Bankruptcies are rarely a lender’s friend. They’re a worst case scenario that often means a best outcome of pennies returned on the dollars of investment. Midway Games' (MWY) ongoing bankruptcy process has been a demonstration in point. Triggered by debt covenants and a sketchy transaction, the proceedings have been riddled with confrontational debate. The rancor’s even spilled over into a counter suit.
Monday, creditors filed suit against the company’s board members, former majority owner, Sumner Redstone, and the buyer of Redstone’s shares, Mark Thomas. The creditors are charging Redstone with fraudulent transfer, and accusing him and others of breaching their fiduciary duties.
Everything stems from Redstone’s firesale giveaway of his Midway holdings in November. Parting with 87% of the company for merely $100k gave Redstone and his affiliated holdings more than $700m in tax losses which created a massive tax write off. That write off, Redstone’s gain, creditors argue, helped shore up the finances at Redstone’s National Amusements but put Midway into a tailspin.
“The transaction caused Midway irretrievably to lose the ability to take advantage of its valuable accumulated net operating losses and other tax assets,” creditors say.
The sale of Redstone’s shares also gave the buyer of Redstone’s shares, Mark Thomas, senior status (the right to be paid first) on the collection of tens of millions in outstanding debt. Creditors argue that’s why he bought the stake in the first place: for the “sole and exclusive purpose of enforcing the debt.” In essence, Thomas had no interest in running, or salvaging the company, they suggest. He was wagering $100k plus legal expenses against the potential return of tens of millions in payback on the loans.
The lack of appropriate due diligence or consideration of other alternatives by Midway’s board, and Redstone, the creditors claim, was a breach of their fiduciary responsibilities.
To a certain extent, the litigation was expected. According to the creditors' court filing (see embedded document below), when Mark Thomas negotiated to buy Redstone’s shares, he initially offered $1m on the condition that he be indemnified against a future lawsuit. Redstone balked at that contingency and instead, accepted a non-conditional counter offer at the substantially reduced (because of the legal risk) price of $100k.
Further evidencing anticipation of legal action, the creditors note, Mark Thomas transferred title of his home to his wife’s name one day before the purchase – the implication being, he was intentionally seeking to shelter his personal assets from any legal claims relating from the deal.
Legal and shrewd dealing? Or illegal manipulation? There’s no telling how the case and bankruptcy will play out. A spokesperson for National Amusements says the suit is completely without merit.
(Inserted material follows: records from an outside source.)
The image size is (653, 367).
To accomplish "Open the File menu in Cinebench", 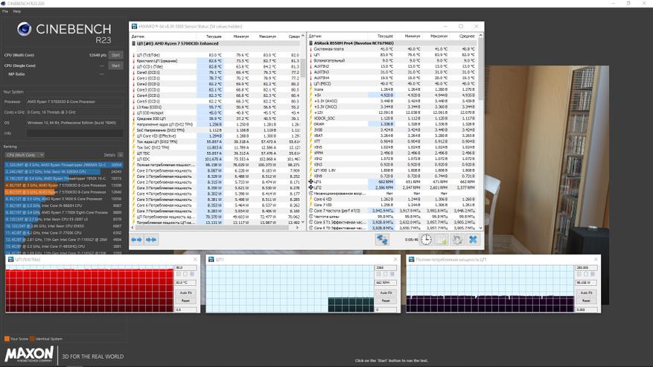I will [5, 11].
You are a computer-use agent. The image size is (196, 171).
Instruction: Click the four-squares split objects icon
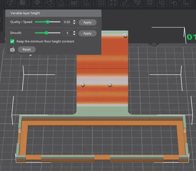(101, 3)
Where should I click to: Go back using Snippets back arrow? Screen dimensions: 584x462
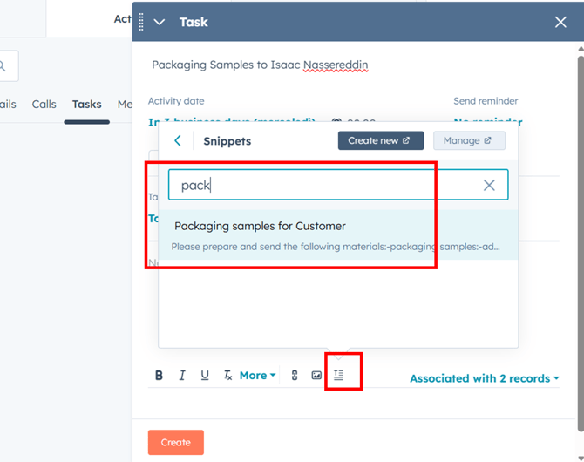click(x=178, y=141)
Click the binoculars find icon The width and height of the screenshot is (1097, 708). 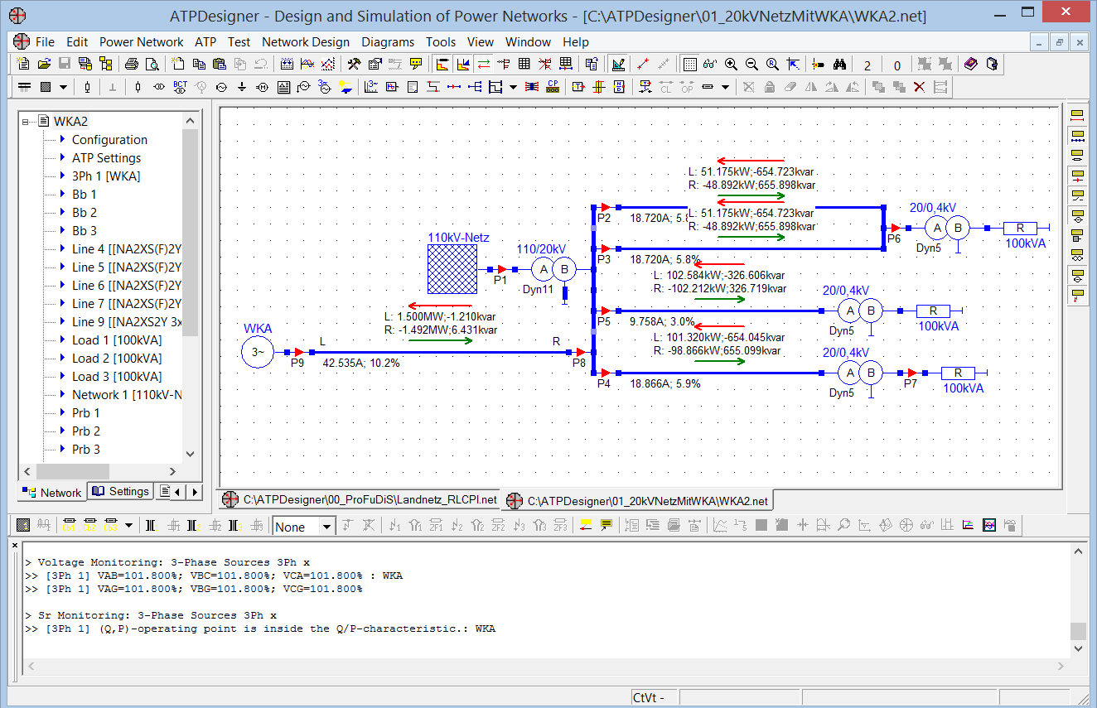(839, 65)
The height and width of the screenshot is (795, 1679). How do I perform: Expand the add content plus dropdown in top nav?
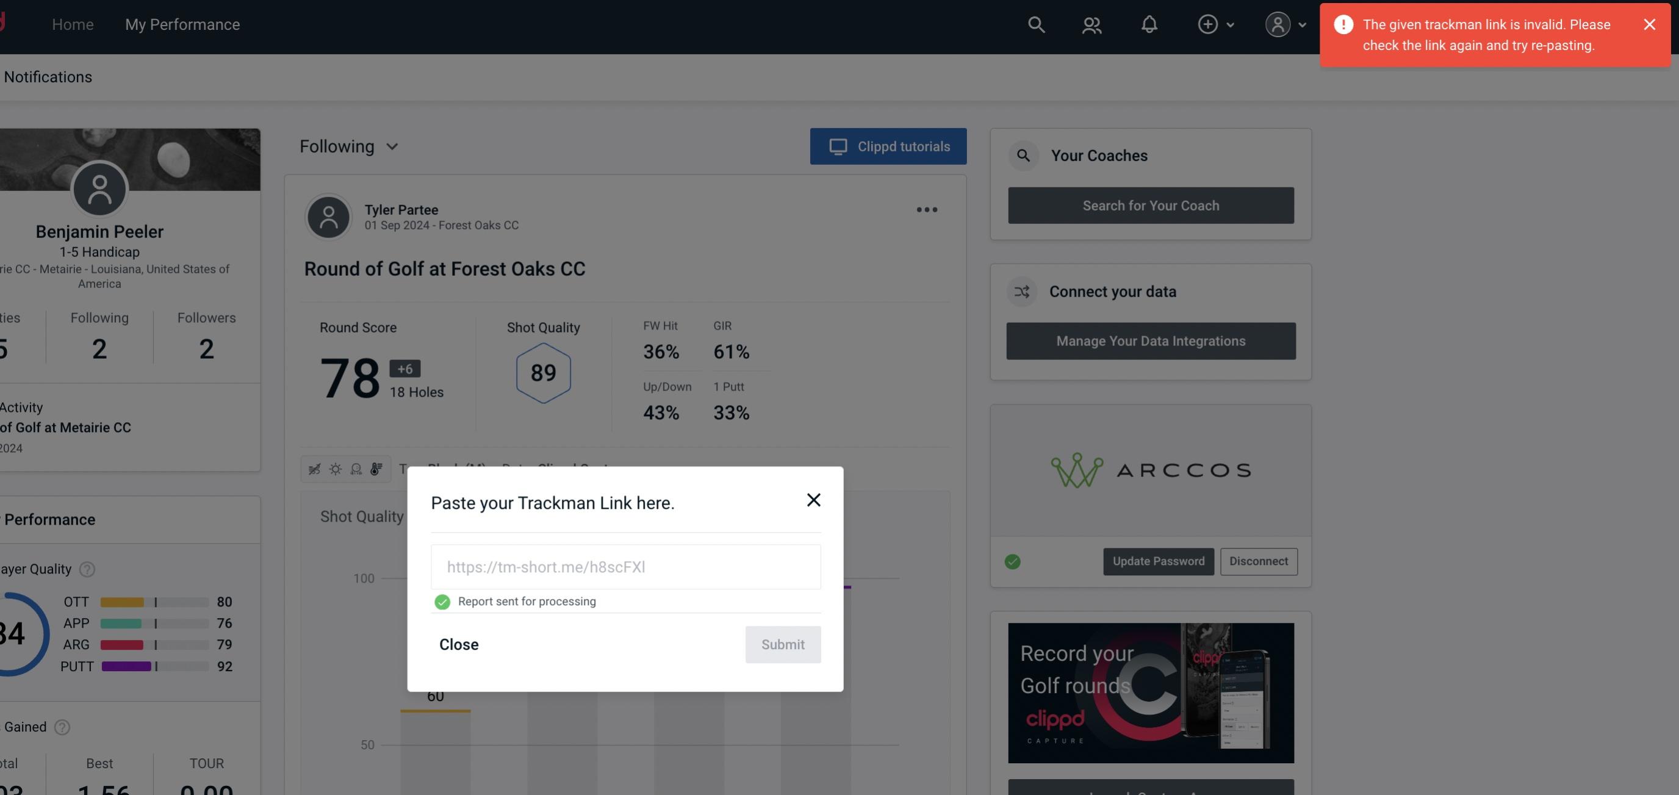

The court will sort this one out.
Meanwhile, buyers interested in picking up some of Midways’ IP and assets are assuredly waiting in the wings hoping to get a bargain of their own sometime in the future.
(More detailed information on the events that led to Midway’s bankruptcy and the contentious battle going on as creditors try to salvage value from the troubled company can be found here and here in past coverage from Metue. The filing related to the new litigation is embedded below)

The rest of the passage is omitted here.